Isabelle Huppert, Viggo Mortensen to attend Cannes Week in Buenos Aires

Isabelle Huppert, Viggo Mortensen to attend Cannes Week in Buenos Aires

PanARMENIAN.Net - The presence of Isabelle Huppert and Viggo Mortensen figure among the highlights of the 3rd Cannes Festival Film Week which runs Nov. 28-Dec. 4 in Buenos Aires, Variety reports.

Programmed and presented with verve by Cannes topper Thierry Fremaux, the event forms part of the 8th Ventana Sur, Latin America’s biggest film mart-meet, organized by Argentina’s INCAA Film Institute and Cannes Film Festival and Market.

Six standout titles from the 2016 Cannes’ Official Selection that have not been released in Argentina will screen at Espacio INCAA Cine Gaumont, an 800-seat movie theater in downtown Buenos Aires. Screenings are often packed.

The 3rd Week kicks-off Nov. 28 with Ken Loach’s Palme d’Or winner, social-realist drama “I, Daniel Blake.”

Isabelle Huppert, the star of Paul Verhoeven’s psychological thriller “Elle,” France’s foreign language Oscar entry, will present Nov. 30 the Argentine premiere of the film. She will also deliver a masterclass alongside Thierry Fremaux on Thursday Dec. 1.

Viggo Mortensen, the driving force behind Matt Ross’ family drama “Captain Fantastic,” a best director winner at Cannes’ Un Certain Regard this year, will present the movie Nov. 29 and then take part in an audience Q & A.

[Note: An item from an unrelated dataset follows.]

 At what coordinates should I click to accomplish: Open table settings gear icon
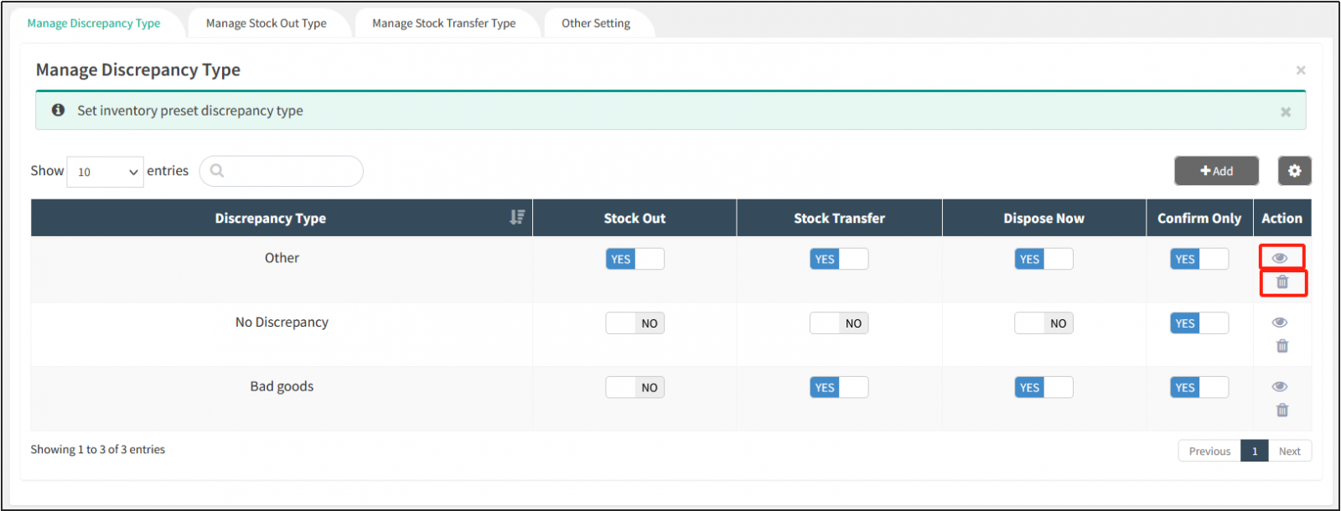coord(1294,171)
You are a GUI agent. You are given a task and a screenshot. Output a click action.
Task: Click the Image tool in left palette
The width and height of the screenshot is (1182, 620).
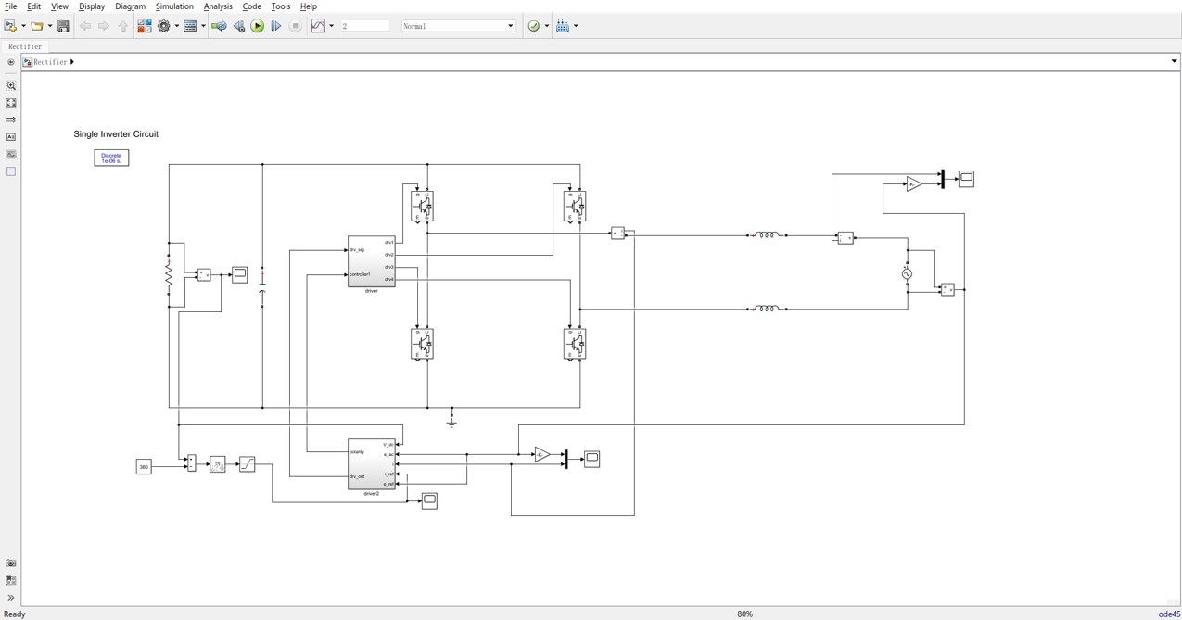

Further screenings at this year’s Cannes Festival Film Week in Buenos Aires include: On Dec. 3, Maren Ade’s multi-laurelled dramedy “Toni Erdmann,” a Sony Pictures Classics pickup for North America and Latin America. A breakout Cannes competition hit and Germany’s Oscar candidate, “Erdmann” won the 2016 Intl. Federation of Film Critics (Fipresci) Grand Prix.

Xavier Dolan’s “It’s Only the End of the World,” which earned the Grand Jury Prize at Cannes, screens Dec. 2; Yeon Sang-Ho’s Korean zombie blockbuster “Train to Busan” (Dec. 1) also screens at the Week.

The Cannes Week in Buenos Aires builds on the European Film Week Thierry Fremaux launched in 2009, parallel to the inaugural Ventana Sur. The event changed its moniker to Cannes Festival Film Week in 2014, when the European discontinued its support broadened its scope to take in films from around the globe.